Spring came and the Conversations platform was released. Bug fixes and new features would follow. We started hiring. We held our first Global Summit in Las Vegas, where we were able to connect face-to-face with our team and consulting partners.

Over the summer months (that are now a blur) we worked with a branding agency to create a unified brand across our 4 properties, launched 3 websites, and headed into our most loaded quarter of Discovery Sessions yet.

After the summer sprint was behind me, it was time to start another new chapter. I was bumping up my hours and becoming an official team member (though I’d felt “in” since that very first month), leaving my freelancer status behind.

But more significant than my new status was this: I needed help in a big way. Our design needs were growing—three content channels via our new websites, plus additional social media channels, plus several months of back-to-back Discovery Sessions across three countries, and of course consultant collateral and support. It was time to hire another designer.
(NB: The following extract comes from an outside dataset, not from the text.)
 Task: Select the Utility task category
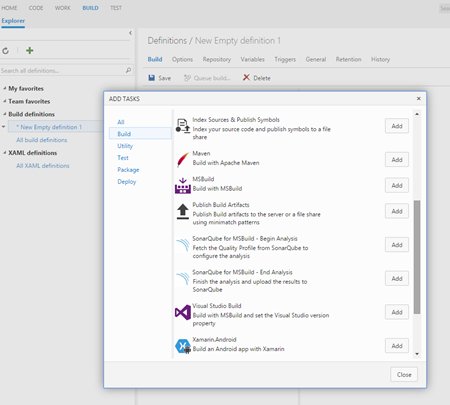pos(125,146)
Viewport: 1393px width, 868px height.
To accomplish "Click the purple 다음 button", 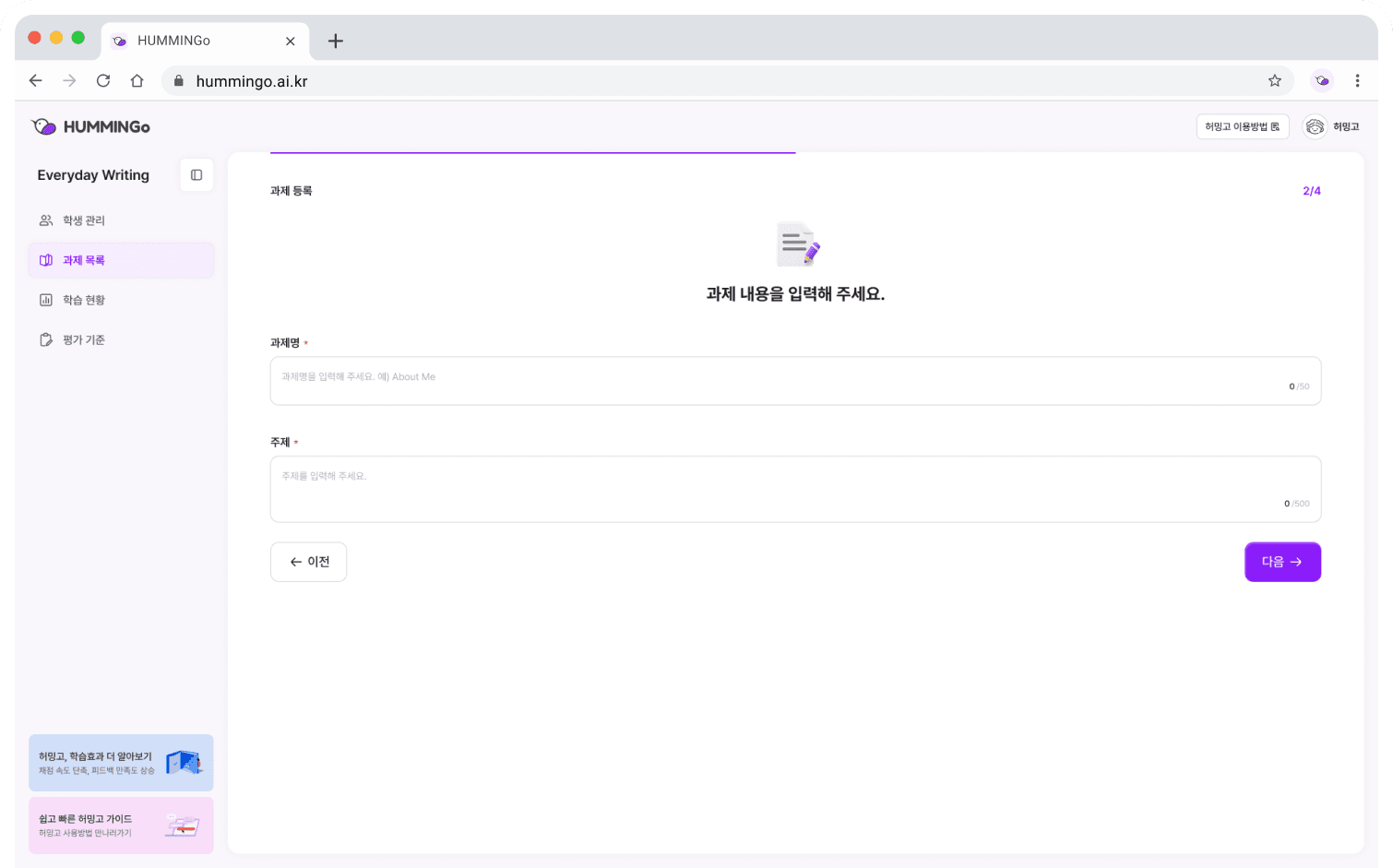I will coord(1281,562).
Can I be honest here? This was scary. There’s something nice about being relied on, being that go-to person. It was really hard to think about giving away projects and responsibilities—I was going to have to give away some of my legos. It was hard to think about redefining my own role. Having a partner in design felt like the great unknown when I’ve been used to flying solo.

Change is hard. But you know what? It’s also really good.

This September Alysha DeMarsh joined the Actionable Team as our Production Designer and she is crushing it. Alysha is fast, thoughtful, adaptable, proactive, with a great eye for design. Have I let go of all of my fears and insecurities? Nope. Have I figured out how to perfectly navigate this new territory? Um, no. But here’s why I think this next chapter is even more exciting than the last:

  • Sustainability. Part of being a healthy team member in a healthy organization means not burning out. In the constant change of a growing company, letting go and adapting to ever-evolving roles is necessary to survive and thrive.
  • Collaboration. In the midst of onboarding Alysha and project hand-offs, we haven’t had a chance to do this enough, but I’m looking forward to brainstorming and sharing ideas. Having a fellow designer to share feedback and inspiration will be invaluable.
  • Evolution. While letting go of certain projects almost hurts, this opens up more space in my own role—to evolve and grow, which ultimately leads to new personal challenges as well as a positive impact on Actionable as a whole. What new projects can I take on? What new responsibilities do I now have time for? What things have been pushed aside that can now receive the attention they deserve? Space to think, space for new ideas, space to be proactive and take the initiative.

The learning and development landscape is changing. And as Actionable works to address these changes, we’re changing too. Because while we promote organizational well-being, we strive to live it out ourselves. And that means learning, growing, stretching, changing.

Change might be constant. It can be messy and scary. But it’s worth it.

How do you encourage healthy change in your organization? What tips do you have for fast growth within an organization?